The task -> Repeat the lines of the data that follow, please, starting at the first and stopping after the one with "Click frame hold".

Segment Open

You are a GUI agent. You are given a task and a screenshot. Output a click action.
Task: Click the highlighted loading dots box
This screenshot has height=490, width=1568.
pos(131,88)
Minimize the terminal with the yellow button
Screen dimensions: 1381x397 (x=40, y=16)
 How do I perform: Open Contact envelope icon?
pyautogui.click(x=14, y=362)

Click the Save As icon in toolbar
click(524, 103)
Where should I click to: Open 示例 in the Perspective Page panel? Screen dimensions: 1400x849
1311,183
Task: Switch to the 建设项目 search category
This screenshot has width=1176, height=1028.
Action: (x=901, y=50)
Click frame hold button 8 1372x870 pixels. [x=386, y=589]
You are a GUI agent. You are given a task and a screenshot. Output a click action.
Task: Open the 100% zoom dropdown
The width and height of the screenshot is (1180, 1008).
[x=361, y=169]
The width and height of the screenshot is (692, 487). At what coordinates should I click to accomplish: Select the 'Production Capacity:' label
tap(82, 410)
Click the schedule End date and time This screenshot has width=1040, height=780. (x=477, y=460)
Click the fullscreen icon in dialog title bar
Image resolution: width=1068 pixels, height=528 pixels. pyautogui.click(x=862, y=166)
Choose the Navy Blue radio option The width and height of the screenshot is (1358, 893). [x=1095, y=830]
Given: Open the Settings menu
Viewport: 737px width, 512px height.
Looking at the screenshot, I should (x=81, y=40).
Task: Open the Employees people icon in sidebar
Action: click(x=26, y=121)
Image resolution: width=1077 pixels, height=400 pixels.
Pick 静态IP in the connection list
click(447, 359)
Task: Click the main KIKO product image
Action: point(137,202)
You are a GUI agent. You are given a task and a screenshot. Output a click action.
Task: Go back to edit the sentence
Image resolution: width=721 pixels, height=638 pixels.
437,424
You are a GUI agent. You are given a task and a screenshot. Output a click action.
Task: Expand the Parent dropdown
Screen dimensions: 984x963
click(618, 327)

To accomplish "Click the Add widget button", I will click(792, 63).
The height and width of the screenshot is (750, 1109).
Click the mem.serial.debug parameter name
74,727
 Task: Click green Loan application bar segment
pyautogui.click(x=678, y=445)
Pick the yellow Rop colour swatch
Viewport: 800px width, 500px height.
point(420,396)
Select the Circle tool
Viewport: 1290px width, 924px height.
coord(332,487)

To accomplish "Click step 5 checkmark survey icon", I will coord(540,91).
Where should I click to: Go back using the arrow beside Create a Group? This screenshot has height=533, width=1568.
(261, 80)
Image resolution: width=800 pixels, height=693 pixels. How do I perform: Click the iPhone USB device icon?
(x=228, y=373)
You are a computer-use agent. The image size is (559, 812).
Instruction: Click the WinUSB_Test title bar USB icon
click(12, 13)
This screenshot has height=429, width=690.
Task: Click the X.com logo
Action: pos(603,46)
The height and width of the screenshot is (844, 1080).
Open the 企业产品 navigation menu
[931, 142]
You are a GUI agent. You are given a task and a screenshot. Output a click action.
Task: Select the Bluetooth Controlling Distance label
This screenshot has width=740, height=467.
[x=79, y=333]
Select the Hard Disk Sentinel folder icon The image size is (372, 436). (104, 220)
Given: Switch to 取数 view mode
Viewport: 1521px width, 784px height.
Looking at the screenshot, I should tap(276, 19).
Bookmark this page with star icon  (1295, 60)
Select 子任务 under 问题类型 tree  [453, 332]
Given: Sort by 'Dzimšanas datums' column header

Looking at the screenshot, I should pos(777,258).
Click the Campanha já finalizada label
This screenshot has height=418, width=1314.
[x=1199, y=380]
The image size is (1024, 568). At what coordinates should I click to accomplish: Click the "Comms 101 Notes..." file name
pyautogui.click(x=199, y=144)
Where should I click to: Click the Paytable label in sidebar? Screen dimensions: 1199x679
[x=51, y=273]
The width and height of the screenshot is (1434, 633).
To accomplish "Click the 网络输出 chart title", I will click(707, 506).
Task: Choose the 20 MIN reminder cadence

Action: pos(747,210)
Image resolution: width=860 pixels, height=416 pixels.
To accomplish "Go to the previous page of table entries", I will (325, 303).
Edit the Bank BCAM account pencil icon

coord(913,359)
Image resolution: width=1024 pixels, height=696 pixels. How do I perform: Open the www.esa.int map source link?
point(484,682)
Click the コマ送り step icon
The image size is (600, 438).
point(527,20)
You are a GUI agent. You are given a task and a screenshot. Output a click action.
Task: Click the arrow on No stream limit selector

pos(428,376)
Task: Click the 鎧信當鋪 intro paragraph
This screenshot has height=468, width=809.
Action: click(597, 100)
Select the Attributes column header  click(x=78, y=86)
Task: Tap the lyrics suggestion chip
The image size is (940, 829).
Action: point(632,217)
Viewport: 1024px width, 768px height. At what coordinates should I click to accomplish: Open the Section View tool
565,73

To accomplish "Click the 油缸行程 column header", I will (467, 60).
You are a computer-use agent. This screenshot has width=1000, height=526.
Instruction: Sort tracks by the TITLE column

Segment Closed

Exercise output ->
You are a GUI agent. You are given a task and a screenshot. Output a click action.
Task: Click the highlighted loading dots box
This screenshot has height=490, width=1568.
pos(131,88)
Minimize the terminal with the yellow button
Screen dimensions: 1381x397 (x=40, y=16)
 How do I perform: Open Contact envelope icon?
pyautogui.click(x=14, y=362)

Click the Save As icon in toolbar
click(524, 103)
Where should I click to: Open 示例 in the Perspective Page panel? Screen dimensions: 1400x849
1311,183
Task: Switch to the 建设项目 search category
This screenshot has width=1176, height=1028.
Action: (x=901, y=50)
Click frame hold button 8 1372x870 pixels. [x=386, y=589]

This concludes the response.